Dans ce contexte, une question a été peu abordée jusqu’à présent : qu’en est-il des conséquences psychologiques de la corrida sur les enfants qui en sont les témoins, certains parfois extrêmement jeunes ?

Si l’on peut regretter que des données spécifiques sur le sujet manquent cruellement, ce que l’on sait de la perception qu’ont les enfants des animaux et de la violence peut néanmoins apporter des éléments de réponse.

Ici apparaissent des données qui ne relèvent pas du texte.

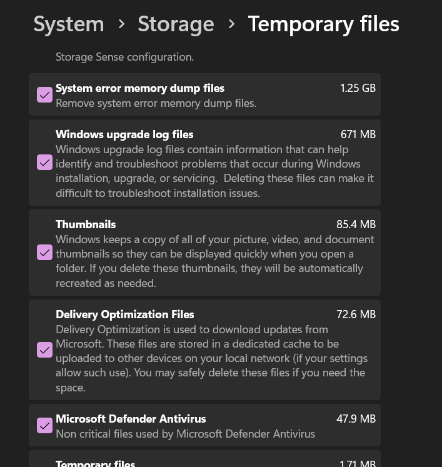Screen dimensions: 442x467
Task: Click the 671 MB size value
Action: click(x=358, y=134)
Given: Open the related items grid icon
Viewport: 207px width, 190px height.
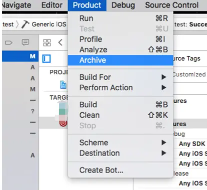Looking at the screenshot, I should tap(47, 42).
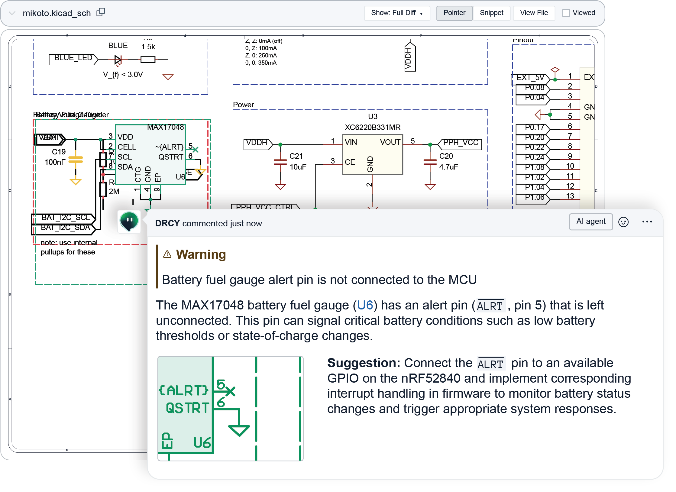Check the Viewed checkbox
The height and width of the screenshot is (492, 676).
coord(566,13)
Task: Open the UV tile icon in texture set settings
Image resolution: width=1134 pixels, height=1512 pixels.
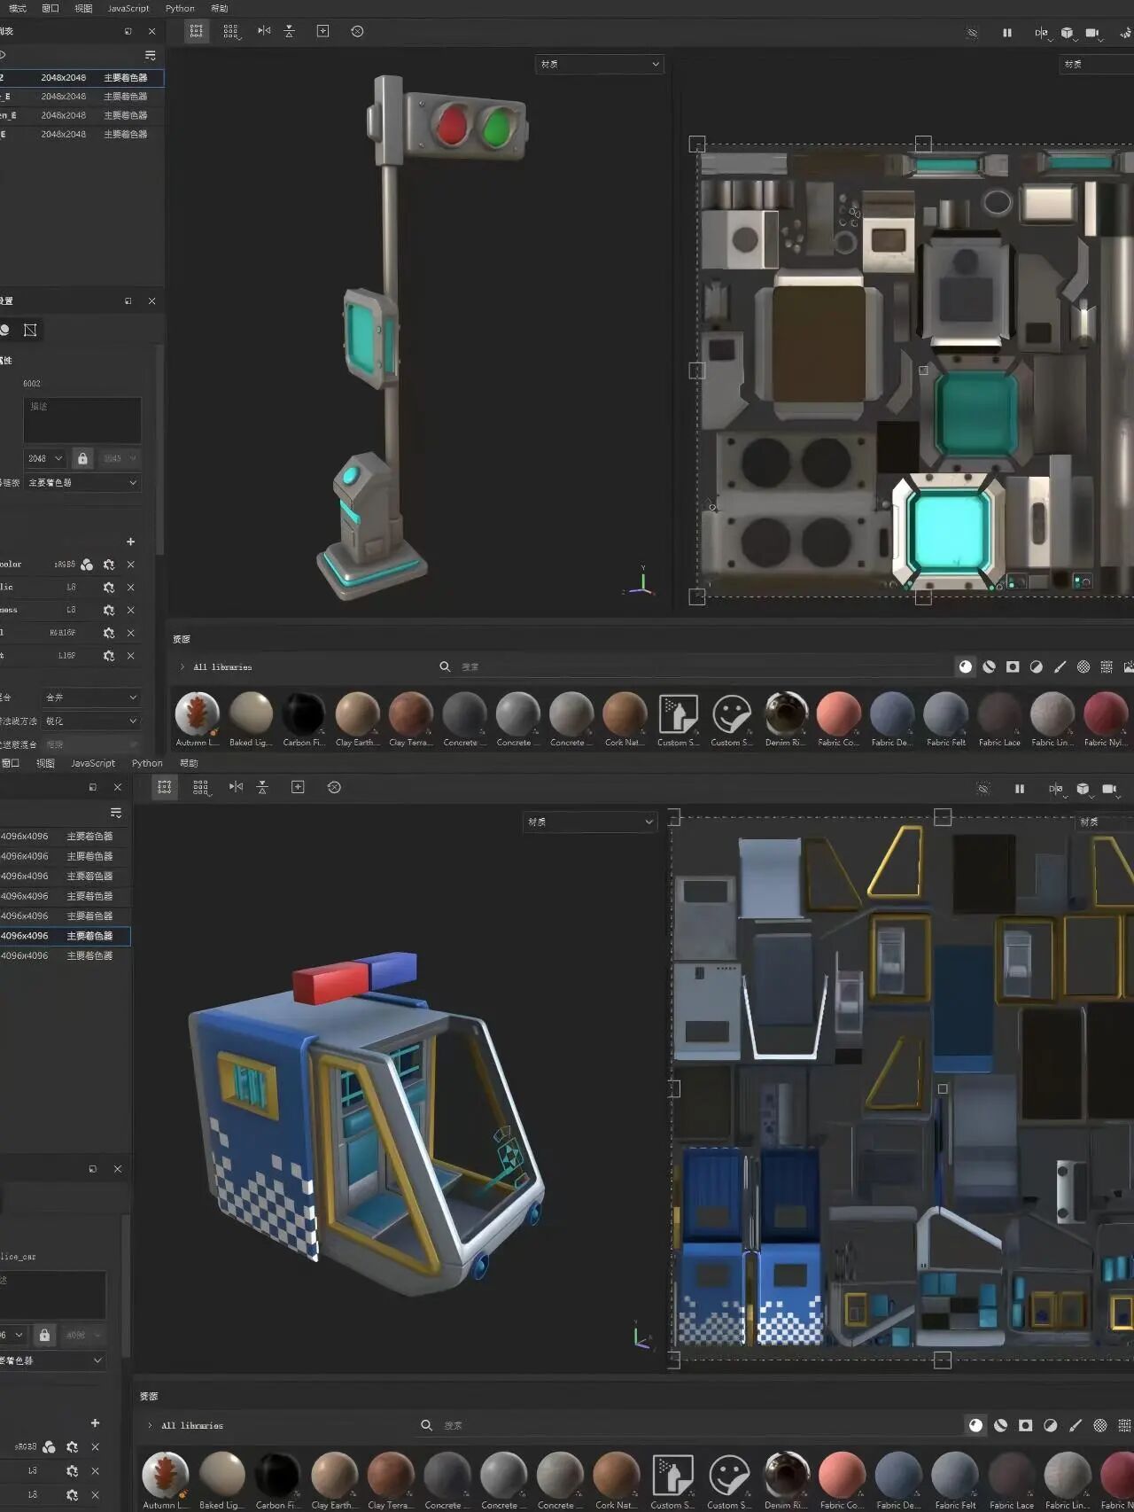Action: click(x=30, y=330)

Choqués par la violence et le sang

Selon les anthropologues, ne pas blesser des êtres vivants sans nécessité est un fondement moral que les cultures humaines cherchent partout à promouvoir. Or, les pratiques tauromachiques correspondent exactement à des « sévices graves ou actes de cruauté commis envers les animaux » condamnés par l’article 521 du Code pénal de 30 000 euros d’amende et deux années d’emprisonnement, sauf s’ils sont perpétrés dans l’un des départements français bénéficiant d’un statut dérogatoire.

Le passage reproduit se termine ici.